Софья помолчала, потом сказала нараспев: «Люблю, когда ты говоришь со мной так. Извинительно, по-человечески. Мне сразу так спокойно становится».
Через час, проводив Совушку, Валентин тихо щёлкнул замком и вошёл в свою квартиру. Эмоции последних часов вдруг отошли на самый дальний план. Он впервые в полной мере почувствовал дух и неизбывное ощущение семейного дома.
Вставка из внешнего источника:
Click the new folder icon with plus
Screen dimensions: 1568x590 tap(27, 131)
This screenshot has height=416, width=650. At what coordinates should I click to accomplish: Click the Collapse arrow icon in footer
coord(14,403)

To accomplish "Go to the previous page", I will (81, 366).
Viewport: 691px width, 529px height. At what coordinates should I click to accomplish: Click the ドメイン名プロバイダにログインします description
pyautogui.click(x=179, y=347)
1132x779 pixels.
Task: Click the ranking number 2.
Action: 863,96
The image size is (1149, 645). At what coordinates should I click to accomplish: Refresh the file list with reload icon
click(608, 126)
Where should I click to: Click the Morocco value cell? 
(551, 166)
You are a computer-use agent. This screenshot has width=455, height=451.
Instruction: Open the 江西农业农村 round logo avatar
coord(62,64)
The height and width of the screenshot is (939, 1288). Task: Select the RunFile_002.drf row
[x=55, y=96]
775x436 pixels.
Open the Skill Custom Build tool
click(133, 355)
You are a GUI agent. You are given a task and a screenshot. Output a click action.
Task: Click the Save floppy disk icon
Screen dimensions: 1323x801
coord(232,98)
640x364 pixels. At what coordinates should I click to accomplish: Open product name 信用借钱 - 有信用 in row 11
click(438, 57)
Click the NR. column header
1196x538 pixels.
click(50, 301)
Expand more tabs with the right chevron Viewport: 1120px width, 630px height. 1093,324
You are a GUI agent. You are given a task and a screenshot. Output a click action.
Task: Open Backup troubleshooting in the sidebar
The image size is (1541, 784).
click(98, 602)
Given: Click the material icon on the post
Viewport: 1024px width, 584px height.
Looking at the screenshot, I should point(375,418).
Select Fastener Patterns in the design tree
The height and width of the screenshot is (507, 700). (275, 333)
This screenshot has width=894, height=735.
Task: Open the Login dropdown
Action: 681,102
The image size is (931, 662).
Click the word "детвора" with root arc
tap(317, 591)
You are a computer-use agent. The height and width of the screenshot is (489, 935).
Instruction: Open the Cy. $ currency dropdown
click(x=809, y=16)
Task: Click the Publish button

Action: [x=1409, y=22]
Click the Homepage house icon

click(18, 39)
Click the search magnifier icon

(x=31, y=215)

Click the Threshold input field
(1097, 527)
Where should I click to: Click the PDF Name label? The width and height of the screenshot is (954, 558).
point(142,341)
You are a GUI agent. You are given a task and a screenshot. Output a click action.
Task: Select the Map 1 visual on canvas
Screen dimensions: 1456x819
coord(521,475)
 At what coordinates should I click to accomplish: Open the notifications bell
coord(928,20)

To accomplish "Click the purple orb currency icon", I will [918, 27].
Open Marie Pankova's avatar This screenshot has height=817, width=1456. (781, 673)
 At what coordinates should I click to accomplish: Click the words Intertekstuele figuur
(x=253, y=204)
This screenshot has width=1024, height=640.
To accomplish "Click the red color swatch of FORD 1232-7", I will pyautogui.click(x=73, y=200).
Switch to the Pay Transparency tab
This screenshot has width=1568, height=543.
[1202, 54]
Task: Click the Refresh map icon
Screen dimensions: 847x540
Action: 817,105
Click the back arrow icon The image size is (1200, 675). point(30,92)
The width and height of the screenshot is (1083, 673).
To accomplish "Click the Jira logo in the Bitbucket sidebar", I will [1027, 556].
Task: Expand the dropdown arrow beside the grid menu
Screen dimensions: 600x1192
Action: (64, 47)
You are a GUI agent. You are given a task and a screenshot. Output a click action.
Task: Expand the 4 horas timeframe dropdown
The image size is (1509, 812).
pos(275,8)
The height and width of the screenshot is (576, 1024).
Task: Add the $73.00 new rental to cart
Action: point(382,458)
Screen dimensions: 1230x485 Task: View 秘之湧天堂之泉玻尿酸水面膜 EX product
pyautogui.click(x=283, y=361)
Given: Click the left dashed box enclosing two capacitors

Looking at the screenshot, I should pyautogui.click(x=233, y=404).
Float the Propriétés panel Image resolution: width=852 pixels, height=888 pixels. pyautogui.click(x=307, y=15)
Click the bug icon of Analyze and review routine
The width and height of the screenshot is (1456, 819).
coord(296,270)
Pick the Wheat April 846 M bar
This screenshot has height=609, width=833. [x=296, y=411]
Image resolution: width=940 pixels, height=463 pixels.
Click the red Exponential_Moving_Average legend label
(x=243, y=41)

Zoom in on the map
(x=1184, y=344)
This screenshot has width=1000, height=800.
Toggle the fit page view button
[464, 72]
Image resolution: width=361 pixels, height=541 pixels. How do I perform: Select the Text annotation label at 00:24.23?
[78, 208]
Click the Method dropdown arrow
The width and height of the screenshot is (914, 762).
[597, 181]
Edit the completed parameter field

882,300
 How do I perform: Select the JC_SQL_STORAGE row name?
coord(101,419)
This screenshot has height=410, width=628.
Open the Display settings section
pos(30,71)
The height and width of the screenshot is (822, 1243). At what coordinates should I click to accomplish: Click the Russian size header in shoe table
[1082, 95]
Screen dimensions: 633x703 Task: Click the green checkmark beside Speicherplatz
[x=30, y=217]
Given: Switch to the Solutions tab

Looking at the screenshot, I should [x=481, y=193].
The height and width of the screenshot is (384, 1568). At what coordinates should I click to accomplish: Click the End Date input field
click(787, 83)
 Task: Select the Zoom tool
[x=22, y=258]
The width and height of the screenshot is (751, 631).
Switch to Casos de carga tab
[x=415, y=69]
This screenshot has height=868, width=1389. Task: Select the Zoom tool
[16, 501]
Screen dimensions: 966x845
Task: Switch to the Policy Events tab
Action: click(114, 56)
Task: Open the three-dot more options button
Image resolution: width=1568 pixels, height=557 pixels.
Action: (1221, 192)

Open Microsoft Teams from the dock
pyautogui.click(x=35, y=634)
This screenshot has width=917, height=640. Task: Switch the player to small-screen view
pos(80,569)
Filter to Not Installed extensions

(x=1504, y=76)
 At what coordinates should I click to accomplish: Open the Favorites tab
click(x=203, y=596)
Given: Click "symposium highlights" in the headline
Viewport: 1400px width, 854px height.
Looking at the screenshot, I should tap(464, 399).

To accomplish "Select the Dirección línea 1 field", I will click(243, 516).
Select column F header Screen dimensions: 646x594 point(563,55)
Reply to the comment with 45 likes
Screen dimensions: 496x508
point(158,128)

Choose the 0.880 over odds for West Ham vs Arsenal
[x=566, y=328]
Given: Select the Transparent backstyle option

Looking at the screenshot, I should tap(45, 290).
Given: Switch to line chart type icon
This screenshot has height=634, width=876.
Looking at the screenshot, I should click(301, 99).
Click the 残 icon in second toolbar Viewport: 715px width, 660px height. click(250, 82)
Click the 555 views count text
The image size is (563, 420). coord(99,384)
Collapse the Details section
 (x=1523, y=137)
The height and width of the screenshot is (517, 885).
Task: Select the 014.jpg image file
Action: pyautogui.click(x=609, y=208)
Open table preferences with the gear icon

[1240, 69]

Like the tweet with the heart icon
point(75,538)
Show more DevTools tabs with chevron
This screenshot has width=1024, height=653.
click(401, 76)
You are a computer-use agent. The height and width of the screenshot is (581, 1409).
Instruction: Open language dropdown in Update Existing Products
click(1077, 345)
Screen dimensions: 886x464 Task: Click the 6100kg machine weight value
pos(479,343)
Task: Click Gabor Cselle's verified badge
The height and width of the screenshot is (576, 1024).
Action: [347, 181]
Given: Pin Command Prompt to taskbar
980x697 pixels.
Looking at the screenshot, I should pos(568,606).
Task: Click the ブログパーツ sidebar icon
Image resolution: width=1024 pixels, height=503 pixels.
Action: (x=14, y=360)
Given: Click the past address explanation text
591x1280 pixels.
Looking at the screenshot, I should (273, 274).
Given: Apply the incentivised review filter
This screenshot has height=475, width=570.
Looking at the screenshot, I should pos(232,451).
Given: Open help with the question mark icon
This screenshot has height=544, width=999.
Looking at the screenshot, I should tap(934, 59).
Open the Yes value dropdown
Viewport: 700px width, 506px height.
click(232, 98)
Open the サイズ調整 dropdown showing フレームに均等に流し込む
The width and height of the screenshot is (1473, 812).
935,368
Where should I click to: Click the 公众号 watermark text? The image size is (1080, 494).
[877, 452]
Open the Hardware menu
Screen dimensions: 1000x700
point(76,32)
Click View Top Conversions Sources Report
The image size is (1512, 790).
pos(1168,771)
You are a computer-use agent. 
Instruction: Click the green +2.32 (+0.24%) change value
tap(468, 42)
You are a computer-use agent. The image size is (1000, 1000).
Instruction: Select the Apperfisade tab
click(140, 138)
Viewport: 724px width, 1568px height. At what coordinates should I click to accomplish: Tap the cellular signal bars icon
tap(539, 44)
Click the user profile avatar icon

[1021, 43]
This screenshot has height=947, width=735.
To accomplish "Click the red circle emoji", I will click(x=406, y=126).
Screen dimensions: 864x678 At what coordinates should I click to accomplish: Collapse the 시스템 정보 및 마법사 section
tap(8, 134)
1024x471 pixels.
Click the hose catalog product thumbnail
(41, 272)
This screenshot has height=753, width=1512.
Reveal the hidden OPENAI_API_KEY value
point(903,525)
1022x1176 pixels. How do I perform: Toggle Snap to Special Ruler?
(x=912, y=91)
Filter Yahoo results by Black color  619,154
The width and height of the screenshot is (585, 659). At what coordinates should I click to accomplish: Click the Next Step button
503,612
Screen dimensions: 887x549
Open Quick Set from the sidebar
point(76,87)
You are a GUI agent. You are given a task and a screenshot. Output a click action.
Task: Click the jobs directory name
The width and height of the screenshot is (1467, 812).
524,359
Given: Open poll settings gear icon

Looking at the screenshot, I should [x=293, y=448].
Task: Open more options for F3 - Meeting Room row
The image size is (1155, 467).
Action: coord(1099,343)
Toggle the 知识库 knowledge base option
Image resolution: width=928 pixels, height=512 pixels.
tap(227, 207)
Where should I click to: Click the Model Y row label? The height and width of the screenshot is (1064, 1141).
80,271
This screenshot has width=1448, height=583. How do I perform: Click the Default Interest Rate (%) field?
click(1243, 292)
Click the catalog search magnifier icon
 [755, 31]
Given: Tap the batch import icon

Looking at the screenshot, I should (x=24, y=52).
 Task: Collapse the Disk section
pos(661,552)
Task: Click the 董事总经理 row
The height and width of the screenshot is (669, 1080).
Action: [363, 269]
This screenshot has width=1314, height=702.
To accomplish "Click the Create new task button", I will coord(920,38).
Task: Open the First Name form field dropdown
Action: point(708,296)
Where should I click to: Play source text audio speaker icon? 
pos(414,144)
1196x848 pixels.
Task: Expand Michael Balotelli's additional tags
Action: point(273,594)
В прихожей было прибрано, со всех сторон лился мягкий полусвет. Из комнаты, смущённо улыбаясь, вышла Лена, обёрнутая в белый шерстяной платок. Шажков обнял её и вдохнул женский мускатный запах, перемешанный с запахом шерсти и еле слышным фантазийным запахом утренних духов.
5
Незаметно подступал новый год.
Рождественский пост Шажков с Окладниковой соблюдали не строго. Окончательно сорвались перед католическим Рождеством. К этому времени аудиторные занятия у Шажкова закончились, у Лены контрольные работы завершились ещё в ноябре, а в конце декабря она сдала кандидатский минимум, и это событие Валя с Леной отметили праздничным домашним ужином за столом, накрытым в комнате. Разговор зашёл о возможном приезде Димы Стрепетова. Вообще говоря, Окладникова всячески избегала обсуждения этой темы, когда сердясь, когда замыкаясь в себе, но Шажков настойчиво возвращался к ней. Валентин в душе ждал приезда соперника как момента истины. Он ждал, что этот приезд и очная встреча, чем бы она ни закончилась, хоть даже и дракой (что казалось маловероятным), вернёт ему душевное здоровье и уничтожит в нём ревнивого беса, который мучил Валентина последние два месяца. Ревнуют ведь к тому, кого не знают. А когда вот он, соперник, перед тобой, как на ладони, то время ревности кончается, начинается время действия. И здесь Шажков был абсолютно, на сто процентов, уверен в себе и в своём преимуществе.
В этот раз Валентин настоял на разговоре, и Лена сдалась. Не сразу, сначала долго молчала, потом вздохнула и сказала:
— Если он вообще приедет в Новый год, то ко мне на квартиру. У него есть ключи. Но меня он не найдёт, — твёрдым голосом пообещала она Валентину, — Я решу этот вопрос, не волнуйся.
— Я не волнуюсь совершенно, — ответил Шажков, — но ты одна этот вопрос не решишь. Я должен с ним встретиться.
— Зачем, не надо, Валя. — Лена сделал протестующий жест рукой. — Я не хочу, чтобы ты с ним встречался.
— Зачем? Затем, что ты одна не справляешься. Да и я тоже. Каждый из нас по отдельности не справляется, как я вижу. И он, твой хахаль, он тоже не справляется. Я его не снимаю со счетов, коль скоро он часть твоей жизни. Но если мы с тобой одна семья, а я верю в это, иначе не был бы с тобой сейчас, то мы должны дать ему ясный сигнал и поставить, наконец, точку в этой и истории. Ты согласна?